I would hope that the government takes notice of those two motions.
Once again, I commend the Hon. Tammy Franks for bringing this motion to the chamber. I think every piece of work that is done by a member of parliament within and outside the building helps to destroy the stigma we have had in the community about talking about these issues. The more that we as members of parliament and other members of the community talk about depression, talk about the mental health issues that were always taboo in the community, and, in particular, talk about suicide, the better.
I think we have more coverage of these issues in the media than we have ever had. There is still some resistance, but I think the more that we as leaders in the community talk about it the better, and I commend the Hon. Tammy Franks for bringing it to us.
The Hon. T.A. FRANKS (17:21): I rise briefly to thank members for their contributions. I thank the Hon. John Dawkins for his ongoing commitment to mental health issues and support, particularly in the area of community groups and the work that can be done by the community to tackle mental illness and promote better mental health. I also thank the Hon. Michelle Lensink, who not only caped up for her speech but caped up for the photo shoot with the Hon. Gerry Kandelaars, and both of them were very enthusiastic in that task of raising awareness of Capril through the media as well.
I thank the Hon. Kelly Vincent for her contribution and ongoing support for all people with disabilities and, in particular, recognising that mental illness is indeed a disability; it is not something that somebody has by choice and that it should be seen as part of the disability sector. I also thank Mr Steven Marshall (member for Norwood) for his participation in Capril, and I note that South Australian politicians contributed to the overall task of Capril to raise money for beyondblue by raising at least over $400 of the $3,654 that has been raised so far. I do thank, in particular, those members who made not only a contribution of wearing a cape but also a financial contribution.
I recognise the work of Megan Orrin, Angus McLaren, John Murch and Tracey Davis in raising awareness of Capril over the past month, and I note that in doing so we honour the life of Richard Marsland, who was a very special South Australian—an extraordinary South Australian who had actually caped up during his lifetime—by wearing cape in the a month of April after his death. We acknowledge that even the most ordinary of us can do extraordinary things; however, we can never do it alone.

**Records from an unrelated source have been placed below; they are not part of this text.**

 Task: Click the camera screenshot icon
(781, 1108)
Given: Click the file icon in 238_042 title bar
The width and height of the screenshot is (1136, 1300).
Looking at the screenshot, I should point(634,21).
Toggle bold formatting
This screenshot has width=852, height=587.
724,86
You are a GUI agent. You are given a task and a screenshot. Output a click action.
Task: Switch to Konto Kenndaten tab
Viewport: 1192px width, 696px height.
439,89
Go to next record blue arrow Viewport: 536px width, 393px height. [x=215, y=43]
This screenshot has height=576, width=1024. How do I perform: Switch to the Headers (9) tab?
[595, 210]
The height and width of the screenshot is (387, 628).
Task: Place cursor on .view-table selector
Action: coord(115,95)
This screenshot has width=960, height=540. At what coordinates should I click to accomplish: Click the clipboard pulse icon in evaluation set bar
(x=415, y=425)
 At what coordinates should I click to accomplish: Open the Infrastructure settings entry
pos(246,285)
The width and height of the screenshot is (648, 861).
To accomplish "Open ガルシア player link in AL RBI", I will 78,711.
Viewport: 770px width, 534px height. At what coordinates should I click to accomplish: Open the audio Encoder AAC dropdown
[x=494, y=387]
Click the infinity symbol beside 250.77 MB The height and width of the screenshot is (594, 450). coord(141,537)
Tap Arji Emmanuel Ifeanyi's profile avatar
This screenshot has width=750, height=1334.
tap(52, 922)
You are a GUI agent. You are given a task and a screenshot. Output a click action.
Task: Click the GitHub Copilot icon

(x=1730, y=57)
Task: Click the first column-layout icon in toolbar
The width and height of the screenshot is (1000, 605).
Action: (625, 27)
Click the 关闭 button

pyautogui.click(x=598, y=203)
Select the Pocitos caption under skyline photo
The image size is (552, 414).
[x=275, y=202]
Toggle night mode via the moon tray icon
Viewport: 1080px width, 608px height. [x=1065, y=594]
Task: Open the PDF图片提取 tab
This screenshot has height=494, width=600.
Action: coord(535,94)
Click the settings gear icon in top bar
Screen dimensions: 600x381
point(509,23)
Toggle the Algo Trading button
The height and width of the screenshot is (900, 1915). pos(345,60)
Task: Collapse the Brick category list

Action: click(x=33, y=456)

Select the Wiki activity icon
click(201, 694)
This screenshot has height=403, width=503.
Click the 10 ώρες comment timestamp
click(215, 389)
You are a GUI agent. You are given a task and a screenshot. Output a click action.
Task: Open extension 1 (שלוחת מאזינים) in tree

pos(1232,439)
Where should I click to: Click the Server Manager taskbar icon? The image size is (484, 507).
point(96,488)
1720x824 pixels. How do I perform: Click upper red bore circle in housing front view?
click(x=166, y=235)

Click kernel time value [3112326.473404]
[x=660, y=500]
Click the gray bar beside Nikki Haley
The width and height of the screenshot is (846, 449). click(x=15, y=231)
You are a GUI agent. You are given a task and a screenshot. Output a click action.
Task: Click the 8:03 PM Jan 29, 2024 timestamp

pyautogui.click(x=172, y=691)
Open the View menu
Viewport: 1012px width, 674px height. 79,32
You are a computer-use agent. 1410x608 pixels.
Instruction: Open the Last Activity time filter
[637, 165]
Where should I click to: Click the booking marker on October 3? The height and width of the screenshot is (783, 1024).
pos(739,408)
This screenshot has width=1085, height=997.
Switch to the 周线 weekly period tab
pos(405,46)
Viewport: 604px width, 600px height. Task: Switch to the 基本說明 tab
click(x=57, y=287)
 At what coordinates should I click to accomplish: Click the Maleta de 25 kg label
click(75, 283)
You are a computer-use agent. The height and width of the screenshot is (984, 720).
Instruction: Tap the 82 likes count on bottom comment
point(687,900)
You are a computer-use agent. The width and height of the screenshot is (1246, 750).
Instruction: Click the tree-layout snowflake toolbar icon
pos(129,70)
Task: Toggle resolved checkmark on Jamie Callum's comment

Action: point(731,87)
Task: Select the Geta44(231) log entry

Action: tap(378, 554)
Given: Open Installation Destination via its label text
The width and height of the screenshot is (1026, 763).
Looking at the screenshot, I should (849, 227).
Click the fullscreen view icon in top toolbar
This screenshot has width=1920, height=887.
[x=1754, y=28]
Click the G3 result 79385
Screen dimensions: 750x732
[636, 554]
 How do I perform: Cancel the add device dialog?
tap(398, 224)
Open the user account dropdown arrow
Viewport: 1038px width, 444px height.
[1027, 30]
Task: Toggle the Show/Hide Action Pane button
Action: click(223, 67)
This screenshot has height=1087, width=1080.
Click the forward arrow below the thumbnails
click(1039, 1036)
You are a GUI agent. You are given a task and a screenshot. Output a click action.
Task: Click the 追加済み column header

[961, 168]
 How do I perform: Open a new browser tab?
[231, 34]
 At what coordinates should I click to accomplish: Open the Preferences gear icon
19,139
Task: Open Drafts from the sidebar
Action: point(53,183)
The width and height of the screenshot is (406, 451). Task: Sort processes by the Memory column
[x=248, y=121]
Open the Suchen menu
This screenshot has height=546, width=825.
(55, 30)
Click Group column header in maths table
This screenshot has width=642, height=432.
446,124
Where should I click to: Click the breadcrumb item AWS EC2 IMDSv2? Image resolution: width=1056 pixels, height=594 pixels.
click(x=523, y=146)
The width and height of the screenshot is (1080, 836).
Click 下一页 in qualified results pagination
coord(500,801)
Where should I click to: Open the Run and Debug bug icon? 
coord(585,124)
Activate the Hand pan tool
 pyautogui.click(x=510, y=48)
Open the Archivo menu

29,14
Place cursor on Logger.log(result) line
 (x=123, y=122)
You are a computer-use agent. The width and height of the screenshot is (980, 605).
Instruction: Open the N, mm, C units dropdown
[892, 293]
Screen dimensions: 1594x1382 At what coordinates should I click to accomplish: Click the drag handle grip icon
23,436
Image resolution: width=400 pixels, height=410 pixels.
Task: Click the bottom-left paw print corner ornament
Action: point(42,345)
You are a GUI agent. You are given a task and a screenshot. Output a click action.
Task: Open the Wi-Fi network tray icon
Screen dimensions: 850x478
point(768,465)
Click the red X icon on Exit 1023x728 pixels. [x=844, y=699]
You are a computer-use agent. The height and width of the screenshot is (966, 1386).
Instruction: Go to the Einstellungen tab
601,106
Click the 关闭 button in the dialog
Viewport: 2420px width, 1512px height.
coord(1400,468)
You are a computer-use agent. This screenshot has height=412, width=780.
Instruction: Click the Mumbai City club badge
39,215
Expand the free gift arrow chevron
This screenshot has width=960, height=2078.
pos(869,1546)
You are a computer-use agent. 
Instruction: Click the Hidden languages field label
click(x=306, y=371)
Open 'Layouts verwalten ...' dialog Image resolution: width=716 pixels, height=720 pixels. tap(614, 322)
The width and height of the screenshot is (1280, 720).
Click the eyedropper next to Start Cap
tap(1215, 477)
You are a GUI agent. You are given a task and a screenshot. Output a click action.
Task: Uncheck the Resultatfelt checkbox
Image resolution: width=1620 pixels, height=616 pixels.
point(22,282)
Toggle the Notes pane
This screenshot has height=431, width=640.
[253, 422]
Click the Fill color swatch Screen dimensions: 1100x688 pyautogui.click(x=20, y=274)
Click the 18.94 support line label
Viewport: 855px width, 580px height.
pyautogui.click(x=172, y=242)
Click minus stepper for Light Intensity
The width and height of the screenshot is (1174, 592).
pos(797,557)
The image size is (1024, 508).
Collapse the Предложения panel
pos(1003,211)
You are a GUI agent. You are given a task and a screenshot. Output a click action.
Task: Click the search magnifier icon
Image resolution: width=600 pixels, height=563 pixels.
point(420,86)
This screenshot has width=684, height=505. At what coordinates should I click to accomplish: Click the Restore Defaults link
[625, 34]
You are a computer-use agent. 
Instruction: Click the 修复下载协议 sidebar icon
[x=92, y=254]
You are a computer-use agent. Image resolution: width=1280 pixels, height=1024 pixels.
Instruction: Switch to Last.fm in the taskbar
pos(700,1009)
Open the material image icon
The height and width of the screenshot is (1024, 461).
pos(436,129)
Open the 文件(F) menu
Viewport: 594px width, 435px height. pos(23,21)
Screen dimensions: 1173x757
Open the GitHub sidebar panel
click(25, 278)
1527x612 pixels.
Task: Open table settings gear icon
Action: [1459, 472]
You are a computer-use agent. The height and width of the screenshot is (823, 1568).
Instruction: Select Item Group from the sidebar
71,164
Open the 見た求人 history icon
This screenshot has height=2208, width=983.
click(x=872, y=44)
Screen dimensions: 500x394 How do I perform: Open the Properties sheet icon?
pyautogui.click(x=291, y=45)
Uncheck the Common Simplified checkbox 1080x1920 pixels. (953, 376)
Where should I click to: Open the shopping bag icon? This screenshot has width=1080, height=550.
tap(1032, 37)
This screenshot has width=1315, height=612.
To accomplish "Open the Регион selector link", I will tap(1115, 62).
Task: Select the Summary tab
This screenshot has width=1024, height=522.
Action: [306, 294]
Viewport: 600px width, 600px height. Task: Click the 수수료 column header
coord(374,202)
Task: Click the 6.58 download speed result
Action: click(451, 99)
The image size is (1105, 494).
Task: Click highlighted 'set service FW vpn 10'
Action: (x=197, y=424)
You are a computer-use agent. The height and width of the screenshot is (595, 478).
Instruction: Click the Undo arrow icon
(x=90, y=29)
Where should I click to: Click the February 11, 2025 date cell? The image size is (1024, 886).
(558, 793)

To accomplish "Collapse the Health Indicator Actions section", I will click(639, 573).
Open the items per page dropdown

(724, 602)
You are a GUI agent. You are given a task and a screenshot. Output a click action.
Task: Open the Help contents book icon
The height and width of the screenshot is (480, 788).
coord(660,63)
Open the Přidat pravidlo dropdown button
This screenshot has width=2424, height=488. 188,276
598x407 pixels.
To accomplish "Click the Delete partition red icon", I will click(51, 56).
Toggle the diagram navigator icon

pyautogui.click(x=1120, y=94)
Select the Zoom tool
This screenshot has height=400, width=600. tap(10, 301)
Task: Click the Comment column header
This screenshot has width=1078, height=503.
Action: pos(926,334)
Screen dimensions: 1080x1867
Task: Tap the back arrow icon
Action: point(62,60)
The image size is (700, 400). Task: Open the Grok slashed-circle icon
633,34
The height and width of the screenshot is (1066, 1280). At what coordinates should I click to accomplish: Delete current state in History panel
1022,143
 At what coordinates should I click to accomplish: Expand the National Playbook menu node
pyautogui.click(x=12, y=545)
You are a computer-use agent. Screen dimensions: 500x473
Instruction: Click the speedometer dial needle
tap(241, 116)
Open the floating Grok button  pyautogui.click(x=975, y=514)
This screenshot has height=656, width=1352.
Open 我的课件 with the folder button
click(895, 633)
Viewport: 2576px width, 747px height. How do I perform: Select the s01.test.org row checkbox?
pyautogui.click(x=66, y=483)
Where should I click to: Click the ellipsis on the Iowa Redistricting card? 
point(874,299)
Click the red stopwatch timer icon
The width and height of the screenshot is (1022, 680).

One of the comments made on the Capril website was, ‘Depression is as welcome as a yellow-bellied snake at a barbecue.’ I would agree with that; I certainly think that depression is the last thing that anybody would wish upon even their worst enemy. I do bemoan the fact that we all know what to do if somebody falls over and cuts their knee—everyone will rush to help them—but if somebody is crying, lost, and without purpose, we tend to move away from that person rather than go to their aid.
I also hope that we will see a focus on mental health first aid, as part of first aid both in workplaces and in our general lives. I certainly commend the state government for taking on suicide prevention as a priority issue, and I look forward to those debates in coming months. With that, I thank those members who have participated. I hope that we will not be hearing of depression leading to people taking their lives and that we will see the scourge of depression be less lethal in the future due to both education and awareness: Capril is just one small part of that. With that, I commend the motion to the council.